§ **Task**: Pull out every line of the records that contains the string "height", matching case exactly.
(begin)
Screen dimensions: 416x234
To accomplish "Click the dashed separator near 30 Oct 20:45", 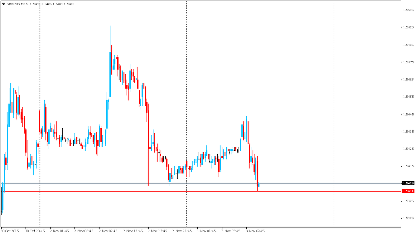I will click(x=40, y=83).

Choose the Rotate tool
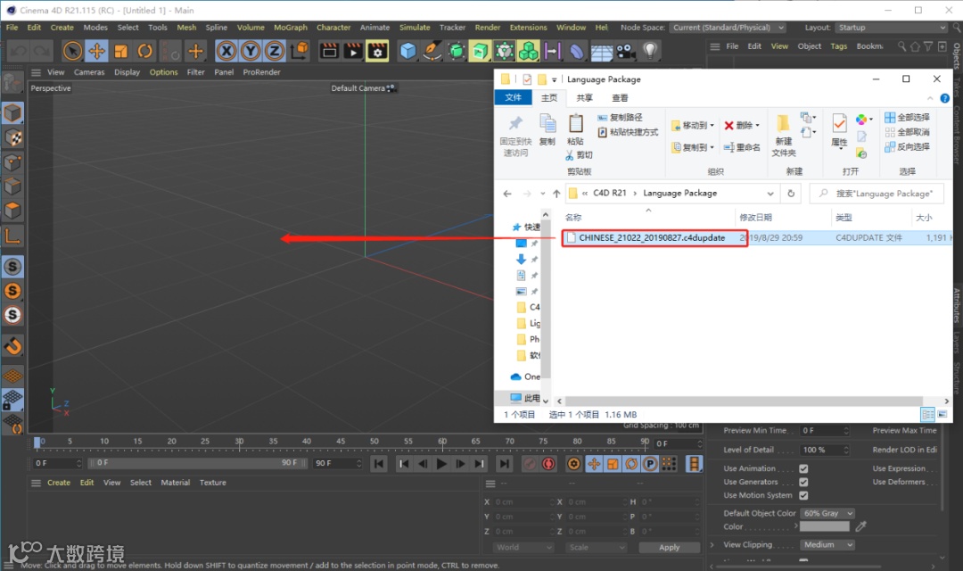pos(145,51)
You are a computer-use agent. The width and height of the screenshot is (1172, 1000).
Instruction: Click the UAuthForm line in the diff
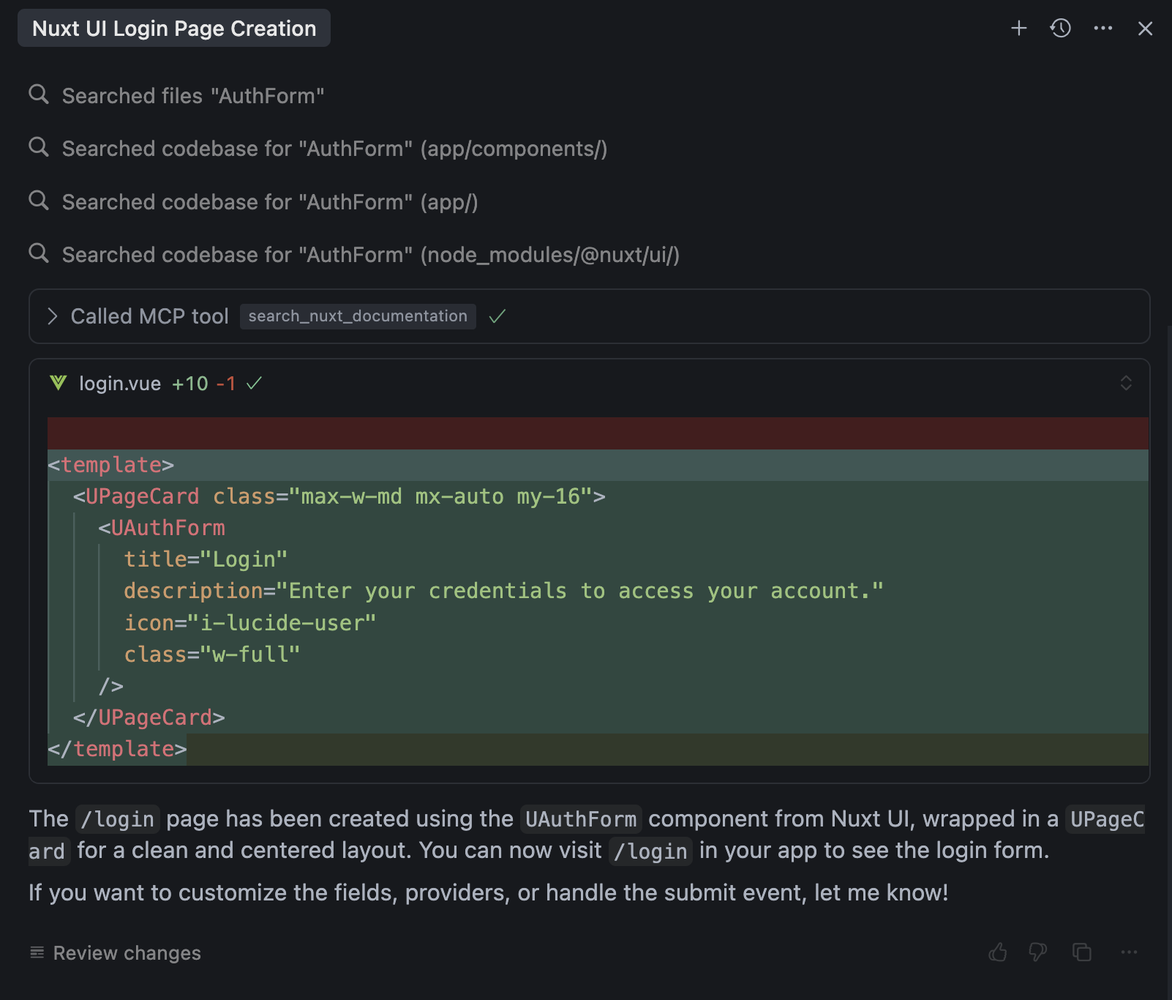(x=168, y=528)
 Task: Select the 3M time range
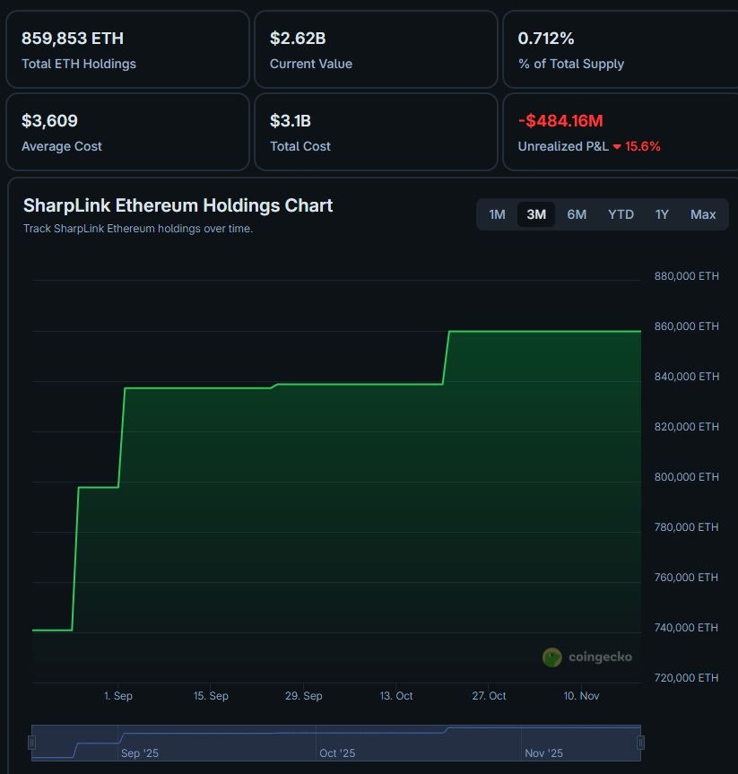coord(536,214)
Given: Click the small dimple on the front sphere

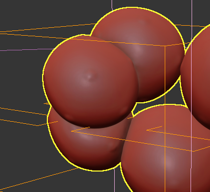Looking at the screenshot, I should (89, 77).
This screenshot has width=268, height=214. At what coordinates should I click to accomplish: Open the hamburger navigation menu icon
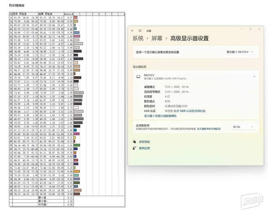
(end)
§ **Written response**:
You are a computer-use agent. The width and height of the screenshot is (1172, 1000).
This screenshot has width=268, height=214. At what coordinates should I click to accomplish: Open the hamburger navigation menu icon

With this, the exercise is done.